**PROVIDED TEXT**.
+--
Studio album by Betzefer
- Released: 25 November 2013
- Recorded: August–September 2012
- Genre: Groove metal, metalcore
- Length: 43:19
- Label: SPV/Steamhammer Records
- Producer: Tue Madsen

Betzefer chronology
| Freedom to the Slave Makers (2011) | The Devil Went Down to the Holy Land (2013) | Entertain Your Force of Habit (2018) |

= The Devil Went Down to the Holy Land =

The Devil Went Down to the Holy Land is Israeli groove metal band Betzefer's third full-length studio album, released in 25 November 2013. To fund the album's mixing and mastering, the band started a campaign on the Indiegogo website to raise money from donations by fans. During the campaign, the album was originally titled Suicide Hotline.

The album was mixed and mastered by Tue Madsen, who also mixed and mastered the band's first album Down Low, on 2–9 September 2012.

On 11 September 2012, the band revealed the album's track list, being made up from 14 tracks, the longest Betzefer album to date.
+--
**MATERIAL PROVIDED**.
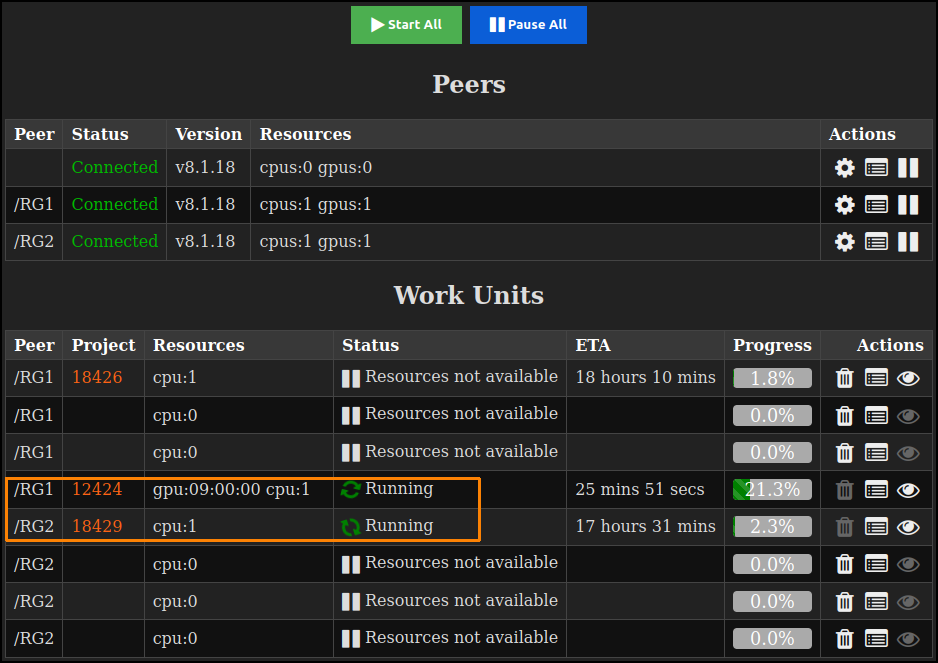Pause the /RG2 peer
+--
**TASKS TO COMPLETE**.
1 – In the article on The Devil Went Down to the Holy Land, what was the album originally titled during the fundraising campaign?
2 – Condense the paragraph of the article on The Devil Went Down to the Holy Land that begins "The Devil Went Down to the Holy Land is Israeli groove metal band" into a bulleted list that keeps its main facts.
3 – Transcribe the portion of the article on The Devil Went Down to the Holy Land starting with "The Devil Went Down to the Holy Land is" and going on through "album to date.".

**TASK-BY-TASK OUTPUTS**.
1 – Suicide Hotline

2 –
- Third full-length studio album by the Israeli groove metal band Betzefer
- Released on 25 November 2013
- Mixing and mastering funded through a fan donation campaign on Indiegogo
- Originally titled Suicide Hotline during the campaign

3 –
The Devil Went Down to the Holy Land is Israeli groove metal band Betzefer's third full-length studio album, released in 25 November 2013. To fund the album's mixing and mastering, the band started a campaign on the Indiegogo website to raise money from donations by fans. During the campaign, the album was originally titled Suicide Hotline.

The album was mixed and mastered by Tue Madsen, who also mixed and mastered the band's first album Down Low, on 2–9 September 2012.

On 11 September 2012, the band revealed the album's track list, being made up from 14 tracks, the longest Betzefer album to date.